GOAL OF THE EXERCISE: Would you copy all lines in the data that contain the word "computer"?

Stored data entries

┌──

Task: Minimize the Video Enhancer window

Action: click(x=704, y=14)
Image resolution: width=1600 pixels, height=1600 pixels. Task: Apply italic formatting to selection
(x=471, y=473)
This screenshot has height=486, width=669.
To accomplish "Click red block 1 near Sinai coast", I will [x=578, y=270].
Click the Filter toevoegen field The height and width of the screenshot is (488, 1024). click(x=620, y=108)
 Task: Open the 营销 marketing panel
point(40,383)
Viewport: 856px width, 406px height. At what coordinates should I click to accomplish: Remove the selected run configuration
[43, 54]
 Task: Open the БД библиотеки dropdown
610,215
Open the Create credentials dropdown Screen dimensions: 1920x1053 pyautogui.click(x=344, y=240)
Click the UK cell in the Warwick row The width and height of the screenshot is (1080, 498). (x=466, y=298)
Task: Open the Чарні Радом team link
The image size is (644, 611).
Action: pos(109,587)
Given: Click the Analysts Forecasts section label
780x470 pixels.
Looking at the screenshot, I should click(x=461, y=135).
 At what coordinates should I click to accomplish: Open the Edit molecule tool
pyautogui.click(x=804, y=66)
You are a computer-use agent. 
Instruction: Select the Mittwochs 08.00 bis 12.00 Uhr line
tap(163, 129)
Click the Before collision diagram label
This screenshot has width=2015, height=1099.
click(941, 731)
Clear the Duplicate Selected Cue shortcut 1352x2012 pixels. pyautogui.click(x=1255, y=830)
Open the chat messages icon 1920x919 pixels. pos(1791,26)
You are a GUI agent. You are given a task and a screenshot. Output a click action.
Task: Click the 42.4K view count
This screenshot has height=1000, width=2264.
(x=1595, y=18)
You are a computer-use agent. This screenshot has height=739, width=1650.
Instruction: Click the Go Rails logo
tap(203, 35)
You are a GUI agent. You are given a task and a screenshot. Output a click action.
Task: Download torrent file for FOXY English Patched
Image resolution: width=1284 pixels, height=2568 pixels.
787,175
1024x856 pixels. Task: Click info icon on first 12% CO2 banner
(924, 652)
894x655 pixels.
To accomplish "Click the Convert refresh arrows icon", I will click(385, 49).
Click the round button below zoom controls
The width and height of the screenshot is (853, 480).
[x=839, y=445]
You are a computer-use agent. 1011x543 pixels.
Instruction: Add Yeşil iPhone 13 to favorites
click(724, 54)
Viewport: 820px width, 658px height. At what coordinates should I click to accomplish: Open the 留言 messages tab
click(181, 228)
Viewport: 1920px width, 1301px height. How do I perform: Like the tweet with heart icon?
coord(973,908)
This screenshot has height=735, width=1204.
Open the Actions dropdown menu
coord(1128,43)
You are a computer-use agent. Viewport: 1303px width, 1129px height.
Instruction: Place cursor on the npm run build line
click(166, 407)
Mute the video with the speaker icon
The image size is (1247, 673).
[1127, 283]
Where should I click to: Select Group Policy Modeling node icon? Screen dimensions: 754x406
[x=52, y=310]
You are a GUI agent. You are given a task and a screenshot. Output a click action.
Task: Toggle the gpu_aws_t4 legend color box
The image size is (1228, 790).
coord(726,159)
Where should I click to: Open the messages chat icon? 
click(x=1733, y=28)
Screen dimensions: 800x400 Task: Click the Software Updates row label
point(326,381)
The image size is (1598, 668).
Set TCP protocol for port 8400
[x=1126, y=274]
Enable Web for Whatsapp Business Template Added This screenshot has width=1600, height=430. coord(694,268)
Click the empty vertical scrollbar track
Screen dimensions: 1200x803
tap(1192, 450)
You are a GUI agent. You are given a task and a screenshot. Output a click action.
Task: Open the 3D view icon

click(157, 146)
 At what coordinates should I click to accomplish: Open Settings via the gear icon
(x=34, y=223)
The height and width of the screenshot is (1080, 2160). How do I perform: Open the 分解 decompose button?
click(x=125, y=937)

└──

THE ANSWER:
You are a computer-use agent. 
You are a computer-use agent. This screenshot has height=739, width=1650.
You are a computer-use agent. 1011x543 pixels.
You are a computer-use agent. Viewport: 1303px width, 1129px height.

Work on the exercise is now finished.